GALENA PARK, Texas (AP) — Cindy Sanchez began to feel ill while barbecuing just before Harvey’s torrents started pelting this city just east of Houston, along a corridor with the nation’s highest concentration of petrochemical plants.
“I started getting really, really bad headaches,” said Sanchez, a 32-year-old housewife. “I never get headaches.”
“My husband’s eyes were burning,” she said. “He actually had a napkin that was wet over his eyes.” The sewage-like stench chased the couple indoors and Sanchez, sick to her stomach, lay down.
People complained of headaches, nausea, itchy skin and throats — classic symptoms of industrial chemical exposure — as plants and refineries raced to burn off compounds that could combust in extreme weather or power loss.
Petrochemical corridor residents say air that is bad enough on normal days got worse as Harvey crashed into the nation’s fourth-largest city and then yielded the highest ozone pollution so far this year anywhere in Texas. The Houston metro area was ranked 12th in the nation for worst ozone pollution by The American Lung Association this year, although its air was better than the Los Angeles and New York regions.
Plants owned by Shell, Chevron, Exxon-Mobil and other industry giants reported more than 1.5 million pounds (680 metric tons) of extraordinary emissions over eight days beginning Aug. 23 to the Texas Commission of Environmental Quality in Harris County, which encompasses Houston. That amounted to 61 percent of this year’s largely unpermitted emissions for the county and five times the amount released in the same period in 2016. Of the known carcinogens released during Harvey, more than 13 tons were benzene. Inhaling it can cause dizziness and even unconsciousness and long-term exposure can trigger leukemia.
Asked about the health effects of the dramatic emissions spike, state environmental commission spokeswoman Andrea Morrow said “all measured concentrations were well below levels of health concern” and “local residents should not be concerned about air quality issues related to the effects of the storm.” The federal Environmental Protection Agency issued a similar statement.
Yet most air monitors were knocked out or offline during Harvey’s wrath, making measurement difficult.

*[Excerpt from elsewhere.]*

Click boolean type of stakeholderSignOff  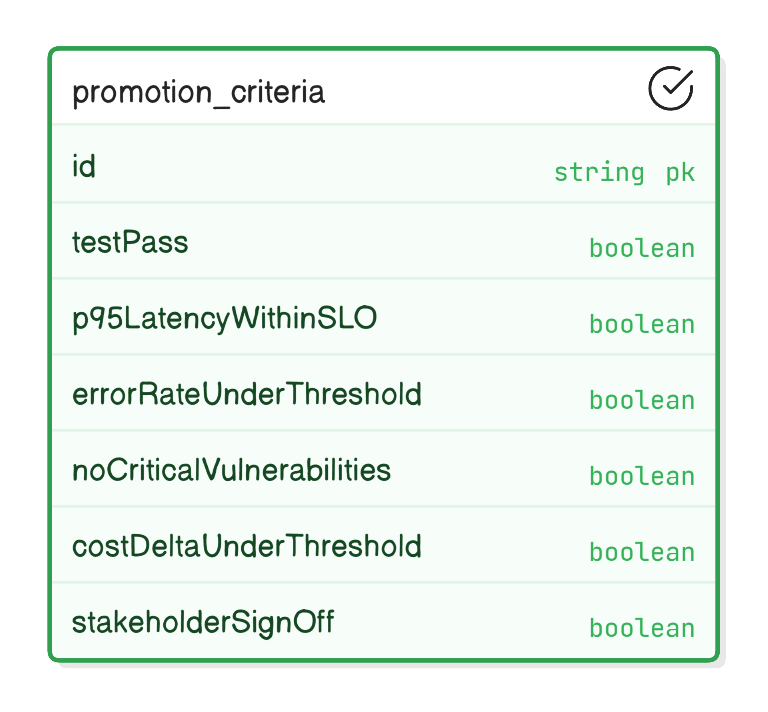(642, 629)
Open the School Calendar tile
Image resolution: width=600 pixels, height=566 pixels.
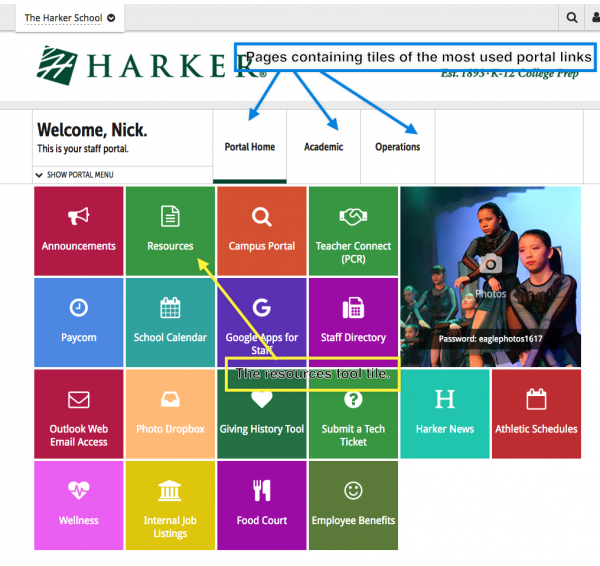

Texas sets fines low for industrial polluters— at $25,000 per day for federal clean air violations. Big plants tend to delay shutdowns for as long as possible when a hurricane is coming — then restart quickly afterward — triggering another spike in unhealthy emissions, said Daniel Cohan, a Rice University environmental scientist.

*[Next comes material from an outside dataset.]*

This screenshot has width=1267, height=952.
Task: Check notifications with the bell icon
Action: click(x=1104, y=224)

“These (plants) are three and four decades old, beasts that are meant to operate all the time.”
Asked if emissions could have been reduced by winding down plant operations sooner, American Petroleum Institute spokesman Reid Porter said: “We are still gathering information and making assessments.”

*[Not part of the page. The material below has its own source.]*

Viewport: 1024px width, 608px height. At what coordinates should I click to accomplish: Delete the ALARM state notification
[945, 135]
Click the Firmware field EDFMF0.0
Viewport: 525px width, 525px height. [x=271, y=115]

Some emissions were triggered by the sheer volume of Harvey’s deluge.
At an Arkema Inc. plant about 25 miles (40 kilometers) northeast of downtown Houston, organic peroxides rendered unstable by lost refrigeration exploded in flames and cast an acrid plume. At least 18 tons burned after people within a 1.5-mile (2.4-kilometer) radius were evacuated. On Thursday, seven sheriff’s deputies and emergency medical responders sued Arkema in state court for gross negligence, claiming fumes from the incident made them vomit and gasp for air.
Benzene and other toxins spilled into the air outside the Valero Partners refinery on Houston’s east side, as heavy rains damaged a tank’s floating roof and invaded a dike.
A city health department air monitor downwind of the refinery on Friday registered an alarming level of up to 14,000 parts per billion of volatile organic compounds, some carcinogenic, said department chief scientist Loren Raun, and aerial monitoring continued to detect benzene on Monday.
On Sept. 1, Houston registered Texas’ worst ozone pollution this year — an average of 95 parts per billion (ppb) over eight hours. It was Harris County’s first of four straight days of unhealthy ozone levels, exceeding the EPA standard of 70 ppb.